INSTRUCTIONS TO FOLLOW: Wherever the line that contains "The height and" falls, repeat it and the lines after it exactly until the records end, without any pictures.

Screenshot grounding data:

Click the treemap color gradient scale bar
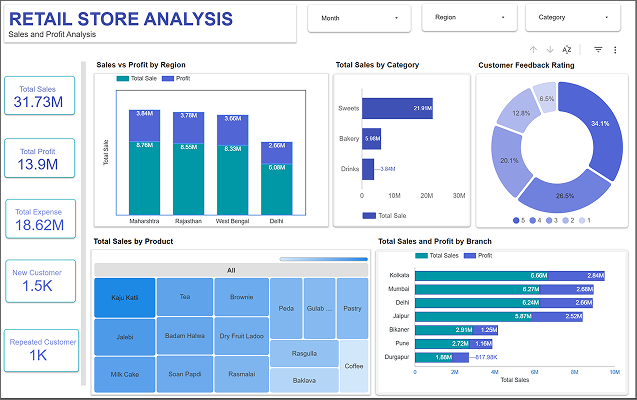637x400 pixels. click(x=324, y=259)
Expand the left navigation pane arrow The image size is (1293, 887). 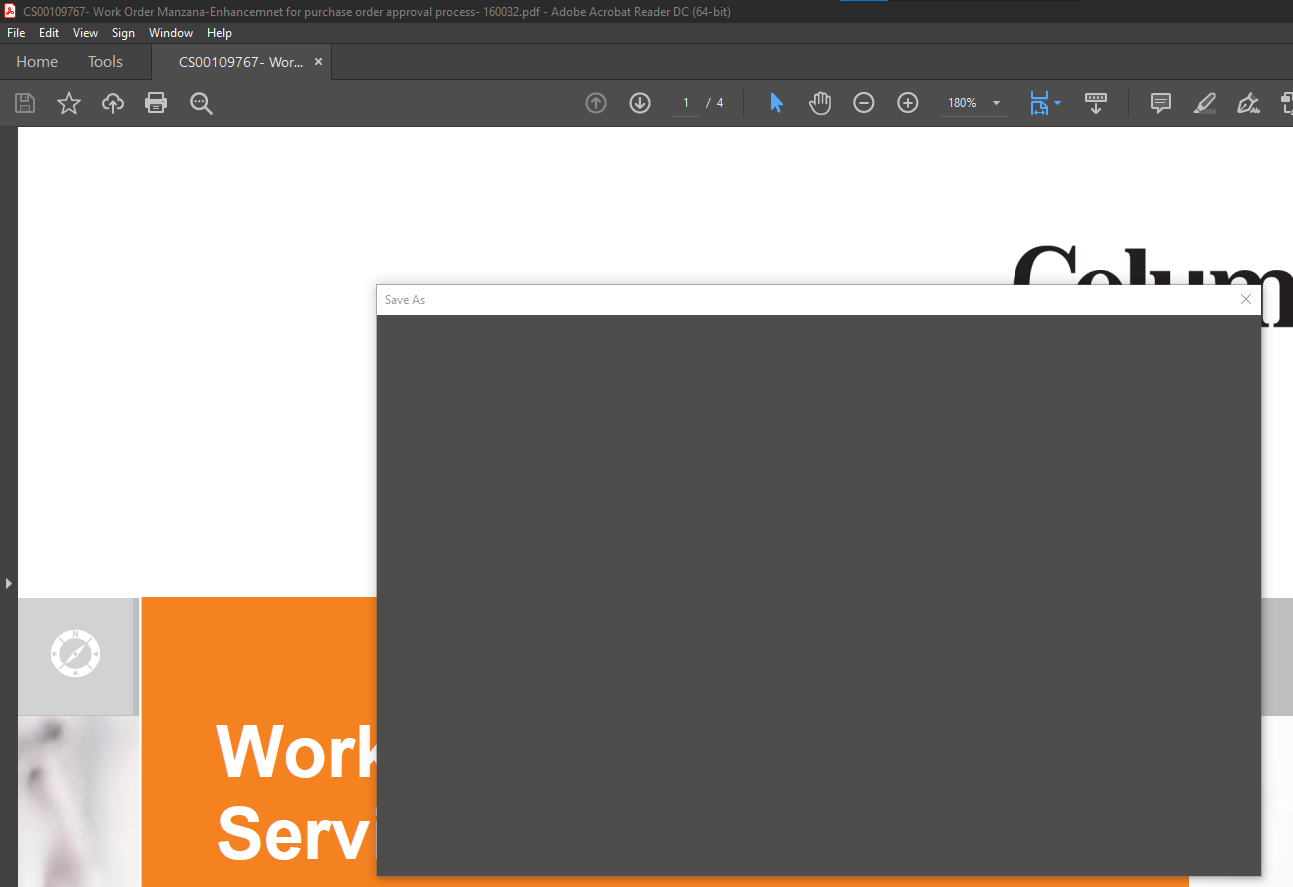click(9, 582)
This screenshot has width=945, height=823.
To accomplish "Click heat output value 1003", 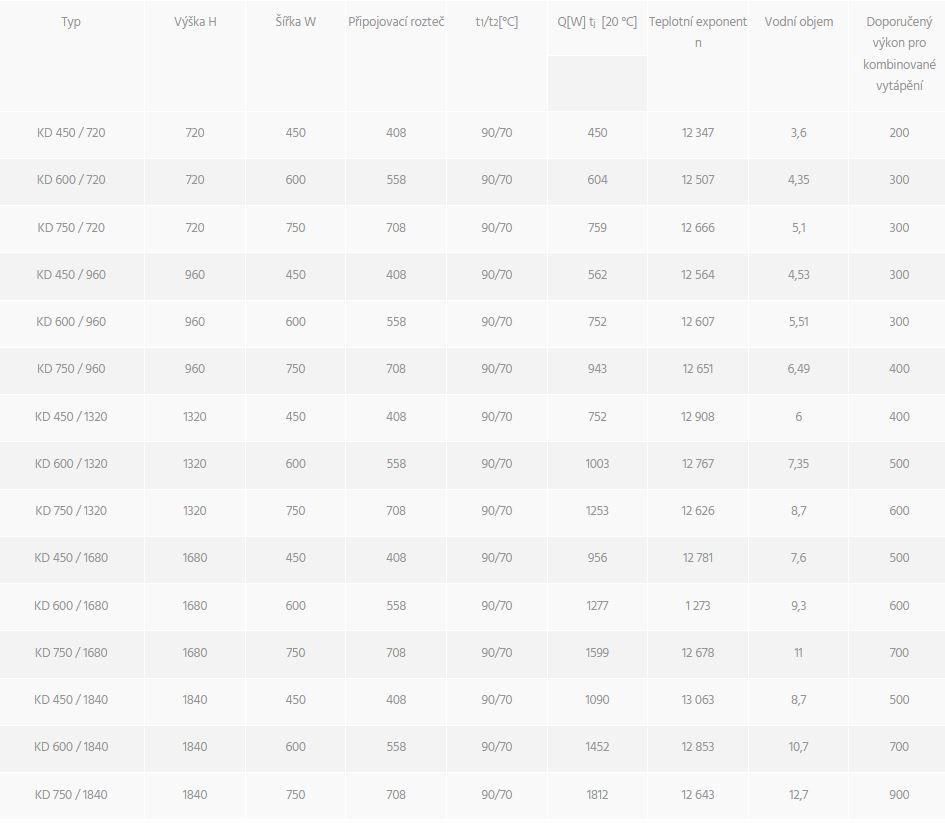I will (x=597, y=464).
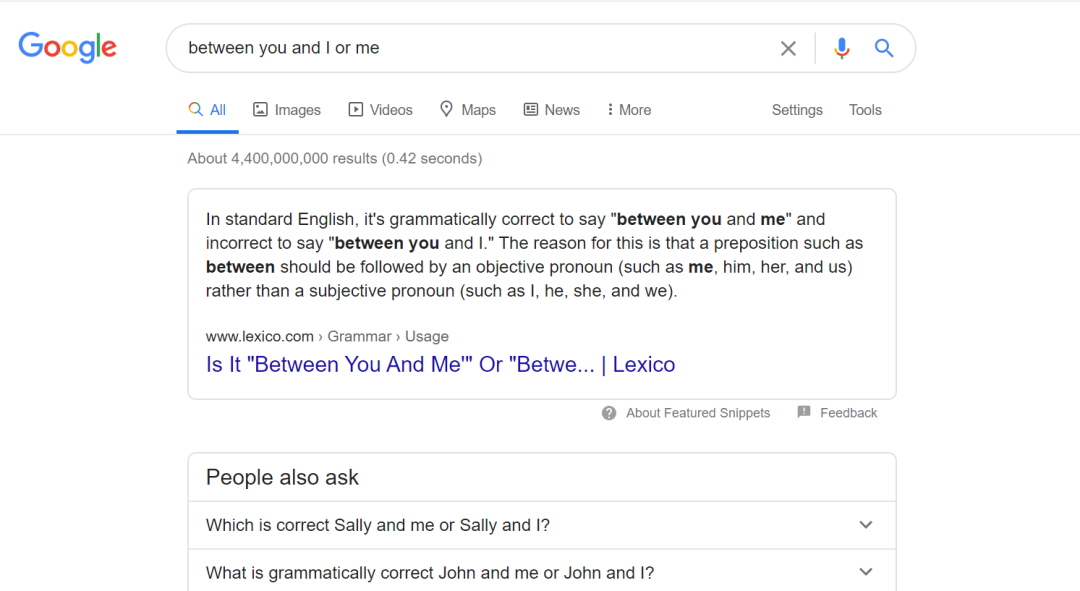
Task: Select the All results tab
Action: [x=208, y=110]
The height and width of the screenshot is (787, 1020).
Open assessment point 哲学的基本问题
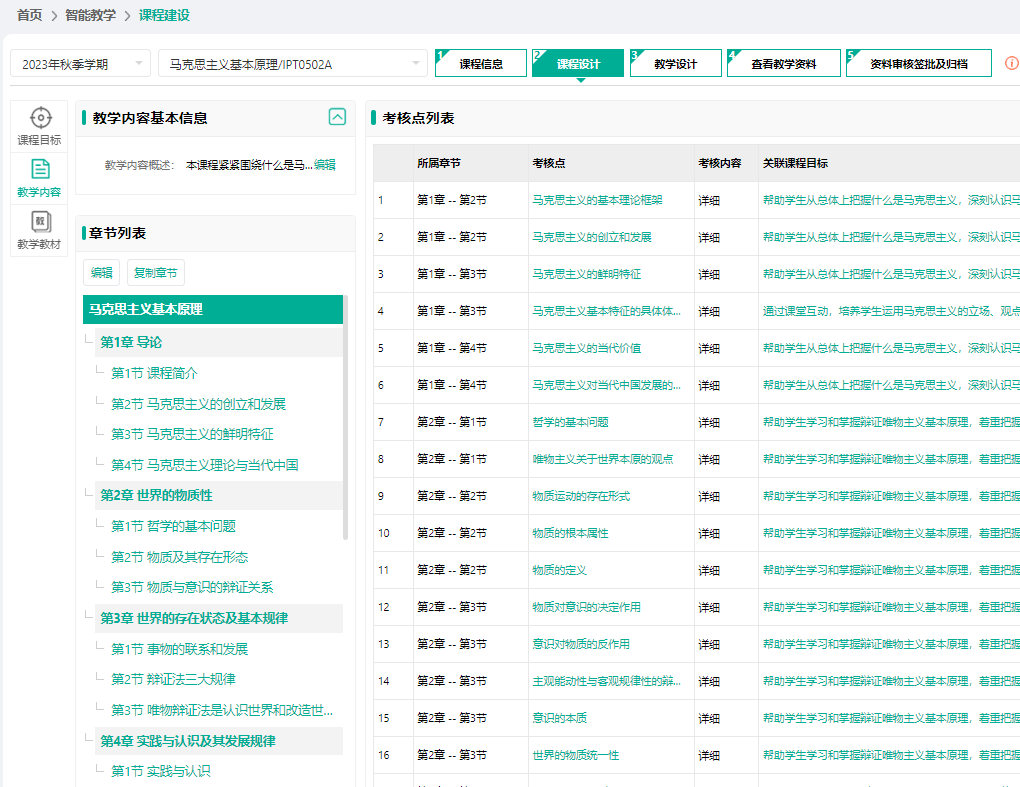pyautogui.click(x=570, y=422)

ANSWER TO THIS EXERCISE:
The height and width of the screenshot is (787, 1020).
Open assessment point 哲学的基本问题
pyautogui.click(x=570, y=422)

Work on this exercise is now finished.